[ChineseGP] Proposed Action items before Seoul meeting

Wed May 13 02:26:21 UTC 2015

I've received a response from Asmus in IP to JGP's question.
Here I share the response with all the CGP/JGP/KGP colleagues 
for your reference.
Hiro

>>>>>>>>>>>>>>>>>> forwarding starts here <<<<<<<<<<<<<<<<<<<<

Forwarded by HiroHOTTA <hotta at jprs.co.jp>
----------------------- Original Message -----------------------
 From:    Asmus Freytag <asmusf at ix.netcom.com>
 To:      hotta at jprs.co.jp,
          Wil Tan <wil at cloudregistry.net>,
          Marc Blanchet <marc.blanchet at viagenie.ca>,
          Michel Suignard <michel at suignard.com>,
          Nicholas Ostler <nicholas at ostler.net>
 Cc:      Yoshiro YONEYA <yoshiro.yoneya at jprs.co.jp>,
          Wang Wei <wangwei at cnic.cn>,
          Kenny Huang <huangksh at gmail.com>,
          KIM Kyongsok <gimgs0 at gmail.com>,
          Dongman Lee <dlee at cs.kaist.ac.kr>,
          Sarmad Hussain <sarmad.hussain at icann.org>
 Date:    Tue, 12 May 2015 10:39:00 -0700
 Subject: Re: Issues to be coordinated between CJK GPs and IP
----

On 5/11/2015 10:59 PM, HiroHOTTA wrote:
 > Dear IP,
 >
 > Thank you for your feedback on Yoneya's algorithm.
 >
 > Please find below the questions and response from
 > Yoneya and me to your feedback.  I hope they will
 > be answered before or in the Seoul meeting on 15
 > May.
 >
 > Regards,
 > Hiro
 >
 > ========
 > (1) about the annotation on slide #3
 >
 >    Could you elaborate more on what this annotation means? Especially,
 >    we need to know exactly how 'script' should be used in RootLGR
 >    project.
 >
 >    For example, Japanese language uses Kanji, Hiragana and Katakana.
 >    In this case, is 'Japanese script' a proper usage?  Or, is 'Kanji
 >    script' a proper usage?

Dear Hotta-san,

"Script" is used in two senses. A "pure" sense, mostly used in Unicode, where Han, Hiragana and Katakana are "scripts". But also loosely, in the sense of ISO 15924, where "Jpan" is a code for "script" that represents the mixture of these three element scripts.

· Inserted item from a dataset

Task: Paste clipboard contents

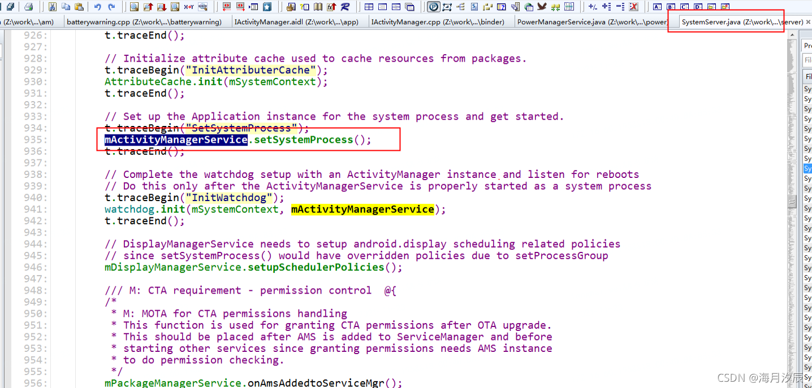Action: click(x=79, y=7)
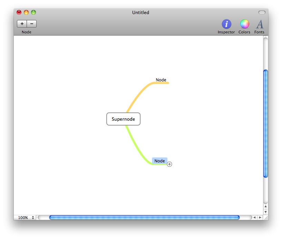Open the Colors picker
Viewport: 282px width, 239px height.
(x=244, y=27)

When speaking about Unicode properties (and classification of characters by them) then the IP uses the term script in the former sense. When speaking about the scope of a "single-script" GP, the IP uses the term "script" in the latter sense. (The IP usually avoids speaking of a 'Japanese script', preferring expressions such as "repertoire corresponding to script code 'Jpan'" or similar wording).
 >
 > (2) about WLE (to annotation on slide #4)
 >
 >    Does this annotation intend to be based on the situation "some of
 >    the WLE rules may be for strings that contain characters in
 >    multiple scripts"?  For example, it refers to WLE rules for strings
 >    containing both Kanji and Hiragana, which are very common as
 >    Japanese words ?
 >
 >    The annotation says that "WLE rules are not script-specific in the
 >    procedure: there is only a single, common set.".  Does this mean
 >    every LGR-2 has the same WLE?  If so, development of RootLGR won't
 >    finish until the last Script LGR finished.  Or does it mean every
 >    LGR-2 which shares the same script has the same WLE?
 >    If the answer is latter, CJK coordination steps has to have WLE
 >    integration step which will require human intervention.
 >    I would like to see the concrete image of LGR-2.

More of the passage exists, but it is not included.